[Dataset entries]
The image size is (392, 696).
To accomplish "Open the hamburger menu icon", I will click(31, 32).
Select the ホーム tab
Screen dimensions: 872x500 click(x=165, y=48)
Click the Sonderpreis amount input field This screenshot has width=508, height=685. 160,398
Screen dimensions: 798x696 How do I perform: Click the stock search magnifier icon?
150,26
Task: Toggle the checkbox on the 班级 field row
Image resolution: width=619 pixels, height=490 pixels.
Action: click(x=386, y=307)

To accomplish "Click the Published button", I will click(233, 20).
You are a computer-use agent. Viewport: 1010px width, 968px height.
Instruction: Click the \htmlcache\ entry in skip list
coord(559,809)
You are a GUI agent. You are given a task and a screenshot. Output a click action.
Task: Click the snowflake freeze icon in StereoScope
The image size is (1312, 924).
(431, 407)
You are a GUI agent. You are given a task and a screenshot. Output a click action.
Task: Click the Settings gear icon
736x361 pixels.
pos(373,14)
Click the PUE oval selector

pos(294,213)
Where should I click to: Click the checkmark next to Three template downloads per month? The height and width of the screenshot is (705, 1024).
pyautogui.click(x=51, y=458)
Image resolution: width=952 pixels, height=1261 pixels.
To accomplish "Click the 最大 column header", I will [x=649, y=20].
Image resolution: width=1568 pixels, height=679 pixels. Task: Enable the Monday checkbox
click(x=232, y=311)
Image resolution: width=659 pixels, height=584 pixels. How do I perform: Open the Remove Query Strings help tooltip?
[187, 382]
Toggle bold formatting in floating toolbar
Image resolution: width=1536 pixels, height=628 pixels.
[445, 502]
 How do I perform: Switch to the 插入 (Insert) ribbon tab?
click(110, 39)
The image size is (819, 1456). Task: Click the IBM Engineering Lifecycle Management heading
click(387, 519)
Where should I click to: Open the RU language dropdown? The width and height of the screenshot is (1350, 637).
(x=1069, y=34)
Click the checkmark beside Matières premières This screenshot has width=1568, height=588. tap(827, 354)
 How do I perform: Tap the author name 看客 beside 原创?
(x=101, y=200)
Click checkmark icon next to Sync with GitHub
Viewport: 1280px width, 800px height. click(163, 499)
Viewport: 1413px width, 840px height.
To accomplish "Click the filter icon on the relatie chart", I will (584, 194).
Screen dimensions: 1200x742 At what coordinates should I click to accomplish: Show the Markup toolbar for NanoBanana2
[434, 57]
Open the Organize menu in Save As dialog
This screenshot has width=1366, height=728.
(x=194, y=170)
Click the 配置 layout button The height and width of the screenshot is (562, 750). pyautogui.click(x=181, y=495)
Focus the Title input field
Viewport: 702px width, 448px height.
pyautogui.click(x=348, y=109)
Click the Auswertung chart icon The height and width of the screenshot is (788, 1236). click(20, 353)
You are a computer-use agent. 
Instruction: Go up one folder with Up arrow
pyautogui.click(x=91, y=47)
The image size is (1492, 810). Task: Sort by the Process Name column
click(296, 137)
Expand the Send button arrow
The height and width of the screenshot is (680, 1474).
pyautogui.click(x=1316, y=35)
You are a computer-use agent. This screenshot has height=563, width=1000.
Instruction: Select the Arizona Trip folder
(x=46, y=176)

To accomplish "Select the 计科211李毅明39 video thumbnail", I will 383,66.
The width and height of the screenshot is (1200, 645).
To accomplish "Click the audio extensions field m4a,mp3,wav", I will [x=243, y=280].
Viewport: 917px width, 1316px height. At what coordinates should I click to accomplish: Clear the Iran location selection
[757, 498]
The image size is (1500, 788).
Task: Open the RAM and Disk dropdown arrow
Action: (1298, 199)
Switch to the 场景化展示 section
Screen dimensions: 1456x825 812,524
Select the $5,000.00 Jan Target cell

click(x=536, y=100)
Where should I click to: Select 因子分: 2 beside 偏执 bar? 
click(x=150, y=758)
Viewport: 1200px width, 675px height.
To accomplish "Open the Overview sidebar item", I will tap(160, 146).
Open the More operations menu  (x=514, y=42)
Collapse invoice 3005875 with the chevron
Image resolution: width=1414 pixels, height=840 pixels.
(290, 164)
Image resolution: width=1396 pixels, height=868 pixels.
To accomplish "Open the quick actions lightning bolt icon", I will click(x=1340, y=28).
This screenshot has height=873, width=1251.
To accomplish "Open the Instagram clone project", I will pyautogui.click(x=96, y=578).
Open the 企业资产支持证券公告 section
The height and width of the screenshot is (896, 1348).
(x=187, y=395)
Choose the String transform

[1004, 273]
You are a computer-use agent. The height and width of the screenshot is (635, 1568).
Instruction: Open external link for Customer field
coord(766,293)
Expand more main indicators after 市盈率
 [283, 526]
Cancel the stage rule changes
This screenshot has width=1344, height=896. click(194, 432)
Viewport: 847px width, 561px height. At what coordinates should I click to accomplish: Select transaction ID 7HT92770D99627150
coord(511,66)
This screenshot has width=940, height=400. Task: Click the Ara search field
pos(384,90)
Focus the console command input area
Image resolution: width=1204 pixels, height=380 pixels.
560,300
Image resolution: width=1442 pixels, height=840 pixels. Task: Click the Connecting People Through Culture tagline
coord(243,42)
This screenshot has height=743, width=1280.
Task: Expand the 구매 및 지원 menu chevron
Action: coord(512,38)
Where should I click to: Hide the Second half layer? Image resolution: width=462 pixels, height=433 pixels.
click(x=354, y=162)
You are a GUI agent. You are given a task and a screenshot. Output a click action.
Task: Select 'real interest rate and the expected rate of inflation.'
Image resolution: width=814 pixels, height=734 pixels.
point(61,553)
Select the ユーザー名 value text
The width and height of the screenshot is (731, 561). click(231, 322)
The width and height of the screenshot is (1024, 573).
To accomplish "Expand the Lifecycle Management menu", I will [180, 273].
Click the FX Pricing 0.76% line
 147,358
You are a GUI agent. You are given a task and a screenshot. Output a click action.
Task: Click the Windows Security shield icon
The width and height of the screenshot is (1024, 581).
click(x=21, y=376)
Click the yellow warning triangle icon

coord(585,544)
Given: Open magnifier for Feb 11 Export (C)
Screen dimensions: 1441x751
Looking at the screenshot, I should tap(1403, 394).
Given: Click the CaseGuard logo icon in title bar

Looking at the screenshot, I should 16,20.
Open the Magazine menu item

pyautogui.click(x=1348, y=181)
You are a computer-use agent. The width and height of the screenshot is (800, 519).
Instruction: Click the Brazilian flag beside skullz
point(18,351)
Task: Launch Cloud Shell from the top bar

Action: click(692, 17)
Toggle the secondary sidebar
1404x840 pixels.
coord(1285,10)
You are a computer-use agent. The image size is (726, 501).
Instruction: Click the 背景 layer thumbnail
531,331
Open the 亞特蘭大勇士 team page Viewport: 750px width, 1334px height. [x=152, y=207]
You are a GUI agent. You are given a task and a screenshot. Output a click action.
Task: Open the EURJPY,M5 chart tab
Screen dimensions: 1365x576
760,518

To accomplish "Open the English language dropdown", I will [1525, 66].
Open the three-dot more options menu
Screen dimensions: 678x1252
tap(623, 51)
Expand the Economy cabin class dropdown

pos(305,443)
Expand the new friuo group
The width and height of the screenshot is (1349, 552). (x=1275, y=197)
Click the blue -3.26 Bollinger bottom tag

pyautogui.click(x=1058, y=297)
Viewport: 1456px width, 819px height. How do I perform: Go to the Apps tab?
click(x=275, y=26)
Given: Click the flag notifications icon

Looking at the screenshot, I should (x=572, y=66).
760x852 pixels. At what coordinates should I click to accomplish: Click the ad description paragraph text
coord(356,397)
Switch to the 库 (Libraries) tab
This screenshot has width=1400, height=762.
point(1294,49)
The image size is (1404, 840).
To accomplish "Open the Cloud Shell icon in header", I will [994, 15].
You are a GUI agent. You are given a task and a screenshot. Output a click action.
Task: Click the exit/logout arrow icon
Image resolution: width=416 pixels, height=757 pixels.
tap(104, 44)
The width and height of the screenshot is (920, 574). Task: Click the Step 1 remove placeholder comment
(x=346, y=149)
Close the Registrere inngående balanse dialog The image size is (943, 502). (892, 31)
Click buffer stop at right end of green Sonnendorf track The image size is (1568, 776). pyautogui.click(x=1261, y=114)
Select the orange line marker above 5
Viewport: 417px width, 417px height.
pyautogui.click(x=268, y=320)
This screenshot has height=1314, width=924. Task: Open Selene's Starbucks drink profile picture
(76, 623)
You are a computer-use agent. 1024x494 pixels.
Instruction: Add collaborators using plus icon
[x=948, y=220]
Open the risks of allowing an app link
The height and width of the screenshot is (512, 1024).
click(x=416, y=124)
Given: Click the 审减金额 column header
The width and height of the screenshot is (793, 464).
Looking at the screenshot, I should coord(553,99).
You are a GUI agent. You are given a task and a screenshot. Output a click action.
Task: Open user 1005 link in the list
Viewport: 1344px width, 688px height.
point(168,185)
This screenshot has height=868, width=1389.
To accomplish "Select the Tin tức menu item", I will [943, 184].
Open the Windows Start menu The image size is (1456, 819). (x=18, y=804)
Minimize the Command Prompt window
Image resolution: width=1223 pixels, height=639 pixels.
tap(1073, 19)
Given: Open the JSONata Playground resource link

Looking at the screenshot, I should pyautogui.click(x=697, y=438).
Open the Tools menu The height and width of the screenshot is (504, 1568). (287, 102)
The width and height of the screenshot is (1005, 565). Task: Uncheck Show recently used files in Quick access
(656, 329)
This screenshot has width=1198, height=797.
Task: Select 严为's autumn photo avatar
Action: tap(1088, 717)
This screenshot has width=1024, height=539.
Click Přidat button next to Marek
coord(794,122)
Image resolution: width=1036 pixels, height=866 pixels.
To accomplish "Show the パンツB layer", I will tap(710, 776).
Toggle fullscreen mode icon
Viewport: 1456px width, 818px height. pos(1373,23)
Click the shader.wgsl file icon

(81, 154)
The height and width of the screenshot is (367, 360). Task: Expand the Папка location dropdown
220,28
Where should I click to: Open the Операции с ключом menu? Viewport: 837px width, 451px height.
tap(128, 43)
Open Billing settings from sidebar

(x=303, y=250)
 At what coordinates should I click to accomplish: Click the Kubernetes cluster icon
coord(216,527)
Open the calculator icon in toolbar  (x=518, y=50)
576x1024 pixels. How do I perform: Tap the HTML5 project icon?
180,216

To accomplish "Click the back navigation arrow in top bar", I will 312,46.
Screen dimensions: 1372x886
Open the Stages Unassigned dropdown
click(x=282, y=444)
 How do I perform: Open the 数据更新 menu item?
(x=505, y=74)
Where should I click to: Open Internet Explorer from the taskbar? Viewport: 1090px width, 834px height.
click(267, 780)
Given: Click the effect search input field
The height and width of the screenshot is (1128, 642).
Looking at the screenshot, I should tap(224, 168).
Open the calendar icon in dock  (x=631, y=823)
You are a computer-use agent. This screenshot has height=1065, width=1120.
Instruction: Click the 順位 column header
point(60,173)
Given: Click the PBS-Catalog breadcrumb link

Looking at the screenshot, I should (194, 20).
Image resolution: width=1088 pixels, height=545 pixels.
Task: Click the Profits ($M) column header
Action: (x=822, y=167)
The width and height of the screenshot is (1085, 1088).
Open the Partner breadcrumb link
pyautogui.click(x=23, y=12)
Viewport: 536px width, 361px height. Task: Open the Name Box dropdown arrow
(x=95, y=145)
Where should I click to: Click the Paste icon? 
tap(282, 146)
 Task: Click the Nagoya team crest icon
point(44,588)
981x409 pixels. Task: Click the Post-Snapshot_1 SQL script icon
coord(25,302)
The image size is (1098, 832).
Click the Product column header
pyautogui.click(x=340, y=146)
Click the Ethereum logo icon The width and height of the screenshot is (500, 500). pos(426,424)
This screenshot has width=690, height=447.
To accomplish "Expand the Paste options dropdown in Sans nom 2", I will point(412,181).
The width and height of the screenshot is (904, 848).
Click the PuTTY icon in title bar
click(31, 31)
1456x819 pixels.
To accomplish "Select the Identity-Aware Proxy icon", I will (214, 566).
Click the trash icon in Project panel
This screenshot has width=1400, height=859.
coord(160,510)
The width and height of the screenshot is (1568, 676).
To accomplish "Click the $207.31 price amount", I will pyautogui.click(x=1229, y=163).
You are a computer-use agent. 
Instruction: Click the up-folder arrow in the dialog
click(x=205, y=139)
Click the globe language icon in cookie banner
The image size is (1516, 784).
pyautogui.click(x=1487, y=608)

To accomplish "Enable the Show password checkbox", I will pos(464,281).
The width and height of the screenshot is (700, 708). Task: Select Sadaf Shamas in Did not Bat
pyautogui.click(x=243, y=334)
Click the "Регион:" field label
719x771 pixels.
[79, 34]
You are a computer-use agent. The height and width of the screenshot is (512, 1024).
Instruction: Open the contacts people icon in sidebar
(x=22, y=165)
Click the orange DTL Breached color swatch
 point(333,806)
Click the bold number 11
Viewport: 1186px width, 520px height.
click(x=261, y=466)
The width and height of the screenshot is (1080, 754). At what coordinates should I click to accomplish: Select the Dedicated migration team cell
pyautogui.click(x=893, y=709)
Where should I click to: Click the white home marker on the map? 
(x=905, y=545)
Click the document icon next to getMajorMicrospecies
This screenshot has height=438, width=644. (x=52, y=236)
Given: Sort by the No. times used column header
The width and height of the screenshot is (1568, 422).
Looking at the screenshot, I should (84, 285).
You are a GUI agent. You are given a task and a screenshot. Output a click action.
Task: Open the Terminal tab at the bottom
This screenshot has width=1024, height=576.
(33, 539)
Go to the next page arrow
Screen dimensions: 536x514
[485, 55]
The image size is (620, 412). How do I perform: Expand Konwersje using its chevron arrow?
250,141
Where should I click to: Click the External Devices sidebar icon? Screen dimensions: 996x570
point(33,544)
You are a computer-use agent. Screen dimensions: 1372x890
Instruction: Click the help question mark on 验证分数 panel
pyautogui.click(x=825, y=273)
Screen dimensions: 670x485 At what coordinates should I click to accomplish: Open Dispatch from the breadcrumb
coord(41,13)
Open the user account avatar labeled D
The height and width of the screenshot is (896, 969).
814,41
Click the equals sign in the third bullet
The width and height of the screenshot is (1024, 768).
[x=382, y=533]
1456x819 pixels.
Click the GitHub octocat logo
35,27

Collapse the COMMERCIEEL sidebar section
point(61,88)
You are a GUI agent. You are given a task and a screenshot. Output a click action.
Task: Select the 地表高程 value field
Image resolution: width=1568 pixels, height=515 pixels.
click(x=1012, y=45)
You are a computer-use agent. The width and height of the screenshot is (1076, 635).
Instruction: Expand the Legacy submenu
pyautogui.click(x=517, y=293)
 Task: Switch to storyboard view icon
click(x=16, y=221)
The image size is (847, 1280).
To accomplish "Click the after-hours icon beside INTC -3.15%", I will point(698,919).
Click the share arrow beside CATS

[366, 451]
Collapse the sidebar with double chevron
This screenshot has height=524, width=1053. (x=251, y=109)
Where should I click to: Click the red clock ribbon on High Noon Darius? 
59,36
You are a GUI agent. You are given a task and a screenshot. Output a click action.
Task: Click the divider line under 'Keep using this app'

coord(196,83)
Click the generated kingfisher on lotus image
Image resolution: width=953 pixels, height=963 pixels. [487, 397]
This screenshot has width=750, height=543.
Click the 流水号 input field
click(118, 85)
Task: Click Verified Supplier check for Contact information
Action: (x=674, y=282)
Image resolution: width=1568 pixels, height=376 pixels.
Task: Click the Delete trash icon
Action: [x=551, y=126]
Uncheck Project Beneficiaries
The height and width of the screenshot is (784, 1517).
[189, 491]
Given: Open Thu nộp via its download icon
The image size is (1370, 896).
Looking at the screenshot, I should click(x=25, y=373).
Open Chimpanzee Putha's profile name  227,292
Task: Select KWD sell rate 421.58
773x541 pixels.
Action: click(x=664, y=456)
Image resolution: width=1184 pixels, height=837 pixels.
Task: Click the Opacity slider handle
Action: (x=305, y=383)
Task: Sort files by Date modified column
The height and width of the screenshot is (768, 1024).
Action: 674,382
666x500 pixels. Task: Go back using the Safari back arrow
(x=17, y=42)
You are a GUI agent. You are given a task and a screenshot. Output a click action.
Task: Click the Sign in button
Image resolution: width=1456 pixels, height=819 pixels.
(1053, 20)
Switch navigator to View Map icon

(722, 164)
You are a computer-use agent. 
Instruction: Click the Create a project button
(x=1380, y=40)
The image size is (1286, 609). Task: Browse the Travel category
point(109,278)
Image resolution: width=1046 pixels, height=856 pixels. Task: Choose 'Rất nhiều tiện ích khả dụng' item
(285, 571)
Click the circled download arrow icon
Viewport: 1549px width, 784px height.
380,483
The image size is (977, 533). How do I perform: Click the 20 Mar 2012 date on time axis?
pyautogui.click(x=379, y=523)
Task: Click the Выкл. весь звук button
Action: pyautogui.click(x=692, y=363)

WRITTEN EXERCISE.
Copy the entries from the line with "The width and height of the screenshot is (904, 848)." up to and including the line with "(x=905, y=545)", substituting "delete icon" for "trash icon" and changing nothing else.

ANSWER TO THE EXERCISE.
The width and height of the screenshot is (904, 848).
Click the PuTTY icon in title bar
click(31, 31)
1456x819 pixels.
To accomplish "Select the Identity-Aware Proxy icon", I will (214, 566).
Click the delete icon in Project panel
This screenshot has width=1400, height=859.
coord(160,510)
The width and height of the screenshot is (1568, 676).
To accomplish "Click the $207.31 price amount", I will pyautogui.click(x=1229, y=163).
You are a computer-use agent. 
Instruction: Click the up-folder arrow in the dialog
click(x=205, y=139)
Click the globe language icon in cookie banner
The image size is (1516, 784).
pyautogui.click(x=1487, y=608)

To accomplish "Enable the Show password checkbox", I will pos(464,281).
The width and height of the screenshot is (700, 708). Task: Select Sadaf Shamas in Did not Bat
pyautogui.click(x=243, y=334)
Click the "Регион:" field label
719x771 pixels.
[79, 34]
You are a computer-use agent. The height and width of the screenshot is (512, 1024).
Instruction: Open the contacts people icon in sidebar
(x=22, y=165)
Click the orange DTL Breached color swatch
 point(333,806)
Click the bold number 11
Viewport: 1186px width, 520px height.
click(x=261, y=466)
The width and height of the screenshot is (1080, 754). At what coordinates should I click to accomplish: Select the Dedicated migration team cell
pyautogui.click(x=893, y=709)
Where should I click to: Click the white home marker on the map? 
(x=905, y=545)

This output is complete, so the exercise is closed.